Former Assistant Police Chief Robert L. Vernon urges students to nurture good character, become effective leaders
Former Los Angeles Assistant Police Chief Robert L. Vernon told students, faculty members, administrators, and guests during two recent Waynesburg University lecturers entitled, “Character: The Foundation of Leadership” that, while each person has different skills, talents, and opportunities, everyone has the same potential to improve his or her character. “And character,” Vernon related, “is the basis of leadership and persuading other people to follow you.”
Vernon’s visit to Waynesburg University was sponsored by the Stover Center for Constitutional Studies and Moral Leadership, which seeks to relate Christian Ethics and respect for the U.S. Constitution to contemporary issues.
During Chief Vernon’s visit to Waynesburg, he spoke to twelve classes about a wide range of topics such as: “The Federalist Papers and the Problem of Political Faction,” respect for private property, Old Testament King Hezekiah’s reforms in Ancient Israel, the challenges of forensic crime investigation, police interrogation of criminal suspects, tax policy, the war on terrorism, and white collar crime.
“Chief Vernon drew upon his 38 years of leadership in the Los Angeles Police Department and his subsequent global discussions with government leaders in over 55 countries as the founder of the Pointman Leadership Institute to inspire Waynesburg University’s students toward excellence in whatever field they pursue,” said Dr. Lawrence M. Stratton, director of the Stover Center for Constitutional Studies and Moral Leadership. “He brought a wealth of practical wisdom and theoretical knowledge to the Waynesburg University community.”
Several students commented about the impact Chief Vernon’s visit had on them. “Chief Vernon’s lecture series gave me insight into both the workings of a police officer as well as how to be an effective leader in the modern world,” said Gina Robinson, a freshman English/secondary education (literature) major from Lower Burrell, Pa.
Robinson continued, “Being an education major, one of my major concerns is how I will motivate my students, and Chief Vernon’s seminar made me realize that, to get my students involved, I have to be a good leader myself.”
Echoing Robinson, Chase Ayers, a freshman sociology (pre-law) major from Charleroi, Pa. said, “The wisdom that Chief Vernon bestowed upon us is indispensable. Today, too many leaders do not understand the importance of leading by example, and Chief Vernon highlighted the importance.” Zander Shashura, a sophomore business management major from Fredericktown, Pa., commented, “Chief Vernon was an excellent speaker and his deep knowledge of the Bible was inspiring to me.
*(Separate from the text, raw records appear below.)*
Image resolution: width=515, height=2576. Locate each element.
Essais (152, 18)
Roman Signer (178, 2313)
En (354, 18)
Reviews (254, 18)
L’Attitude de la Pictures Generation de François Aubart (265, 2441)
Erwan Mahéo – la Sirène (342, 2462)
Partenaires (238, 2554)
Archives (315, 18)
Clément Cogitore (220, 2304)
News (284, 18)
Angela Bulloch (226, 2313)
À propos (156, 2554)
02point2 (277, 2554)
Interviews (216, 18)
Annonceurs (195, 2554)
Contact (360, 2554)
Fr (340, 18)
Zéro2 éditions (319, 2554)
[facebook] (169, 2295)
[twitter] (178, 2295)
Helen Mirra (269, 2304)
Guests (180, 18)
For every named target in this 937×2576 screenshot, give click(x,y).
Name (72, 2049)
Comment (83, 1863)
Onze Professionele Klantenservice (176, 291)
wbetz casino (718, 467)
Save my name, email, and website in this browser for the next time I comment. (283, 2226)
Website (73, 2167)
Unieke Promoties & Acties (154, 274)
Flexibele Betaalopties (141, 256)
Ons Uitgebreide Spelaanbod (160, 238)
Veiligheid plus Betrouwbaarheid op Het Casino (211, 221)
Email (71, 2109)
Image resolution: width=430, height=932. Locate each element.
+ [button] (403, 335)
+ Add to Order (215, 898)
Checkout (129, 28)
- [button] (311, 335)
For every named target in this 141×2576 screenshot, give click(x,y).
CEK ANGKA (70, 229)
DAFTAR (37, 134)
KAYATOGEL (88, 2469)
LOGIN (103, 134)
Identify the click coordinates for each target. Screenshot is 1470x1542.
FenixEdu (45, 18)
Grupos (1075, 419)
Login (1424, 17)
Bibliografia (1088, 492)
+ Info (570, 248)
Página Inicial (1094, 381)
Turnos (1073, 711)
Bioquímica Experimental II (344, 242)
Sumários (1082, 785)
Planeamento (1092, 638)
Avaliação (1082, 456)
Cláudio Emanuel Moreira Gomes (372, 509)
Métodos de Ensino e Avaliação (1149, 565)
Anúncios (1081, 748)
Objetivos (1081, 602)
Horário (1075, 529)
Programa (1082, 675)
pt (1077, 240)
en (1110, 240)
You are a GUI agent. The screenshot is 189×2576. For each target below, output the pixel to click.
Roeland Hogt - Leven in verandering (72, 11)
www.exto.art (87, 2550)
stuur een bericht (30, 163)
He challenged me not only to be a better leader and stand for what is right, but to also get into the Bible more and see everything God has in it for us.”
Jonathan Waldon, a junior sociology (political science) major from Carmel, Ind., commented, “Through his extensive experience of leadership and stories on police work, he taught me new aspects of leadership and kept me interested the entire time. I found his points on being empathetic in a leadership role especially interesting.”
Daniel Czajkowski, a sophomore criminal justice major from Frederick, Md., commented, “Having such a prominent figure from within the world of criminal justice and leadership on campus with us was indeed a great privilege. Chief Vernon not only provided us with practical leadership tools, but encouraged us to approach leadership with a Christian ethic and from a Christian worldview. Chief Vernon’s thoughts and expression of faith were most inspiring.”
Stephanie Laing, a senior communication (journalism) major from Las Vegas, Nev., said, “Chief Vernon emphasized the character traits I deeply desire and work so hard towards. Vernon’s lectures came at the best time. I have an even deeper desire to attain these character traits and become the best possible leader.”